De pronto, la mano toca algo resbaloso. ¿Un pez? ¡El tiburón! Alika sube el brazo con rapidez y escruta con sus ojos blancos, asustados, abiertos de par en par, la superficie opaca del agua. No ve nada más allá de la negrura. Pero no, no es el tiburón, ni tampoco un pez cualquiera. Lo sabe a ciencia cierta, sin preguntarse por qué. Y siente una tremenda curiosidad. Así que vuelve a bajar la mano con lentitud, con cuidado.
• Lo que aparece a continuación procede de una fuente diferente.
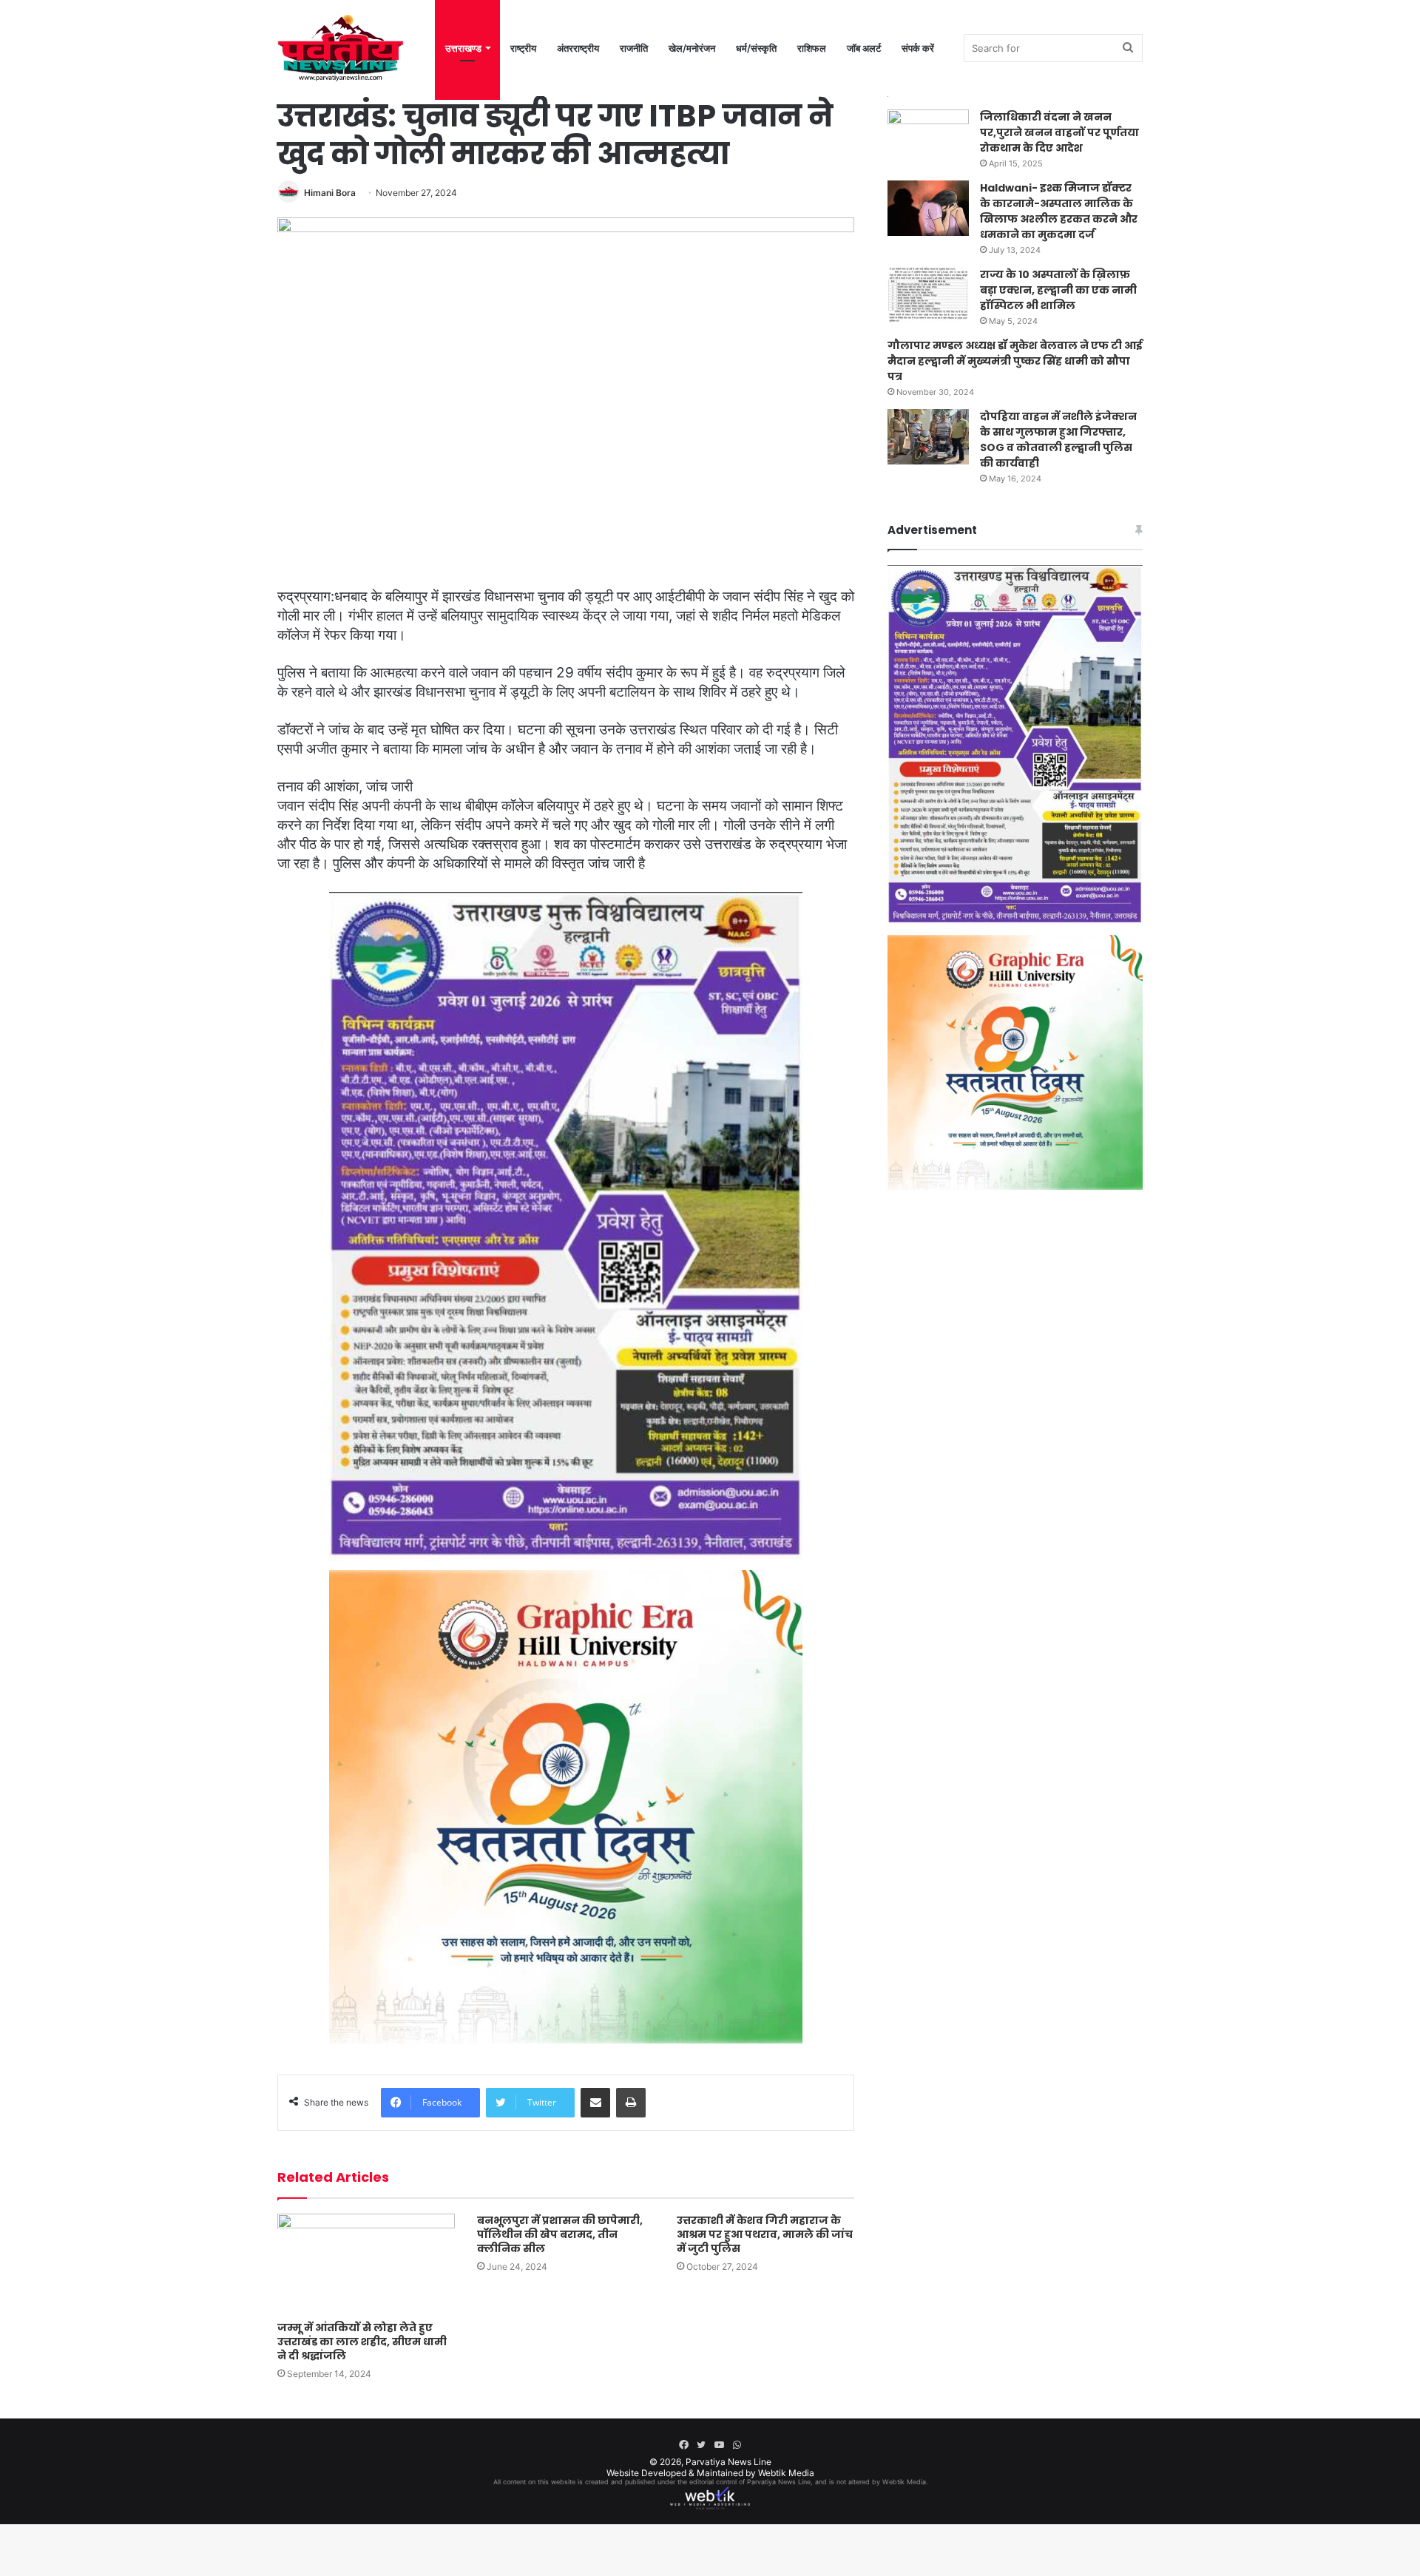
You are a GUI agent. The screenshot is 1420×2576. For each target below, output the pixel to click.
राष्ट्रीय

Agua, agua, ¡allí está de nuevo! No tiene vida, no trata de escapar, es algo muerto. Su mano agarra con más fuerza y lo levanta poco a poco. Es algo pesado, un trozo de tela, pero está tan mojado que ofrece resistencia y Alika tiene que doblar el cuerpo sobre la borda y agarrar con las dos manos para que el peso se quede equilibrado. La tela empapada chorrea sobre el agua. La joven tiene miedo de que ese goteo despierte a más de uno. Así que sin pensarlo más, levanta la pieza y la mete de golpe en la embarcación. Luego sus ojos van a la otra punta, a proa, allí está el patrón. Sus miradas se cruzan, pero él no dice nada. Está claro que su madre pagó más de lo acordado. El hombre se lleva un dedo a la boca y hace un gesto de silencio.
Alika recupera su posición inicial y palpa la tela mojada que tiene en el regazo. Unas mangas largas, un cuello, botones. A la pálida luz de las estrellas le parece ver una camisa de hombre, lisa, de un tono claro. ¿Blanca? ¿Crema? ¿Azul? No lo sabe a ciencia cierta, pero le gusta. Es una ofrenda del mar. Nunca ha tenido una camisa así. Cuando esté seca se la pondrá y, si le va ancha, cuando se reúna con Shaira, la estrechará siguiendo sus pautas, que a ella siempre se le ha dado bien la costura. Está contenta, es un regalo, un símbolo de que las cosas sin duda van a mejorar. Ropa nueva para una nueva vida. Alika cruza los brazos encima de la prenda para protegerla como un tesoro, y se abandona tranquila al sueño. Ahora sí.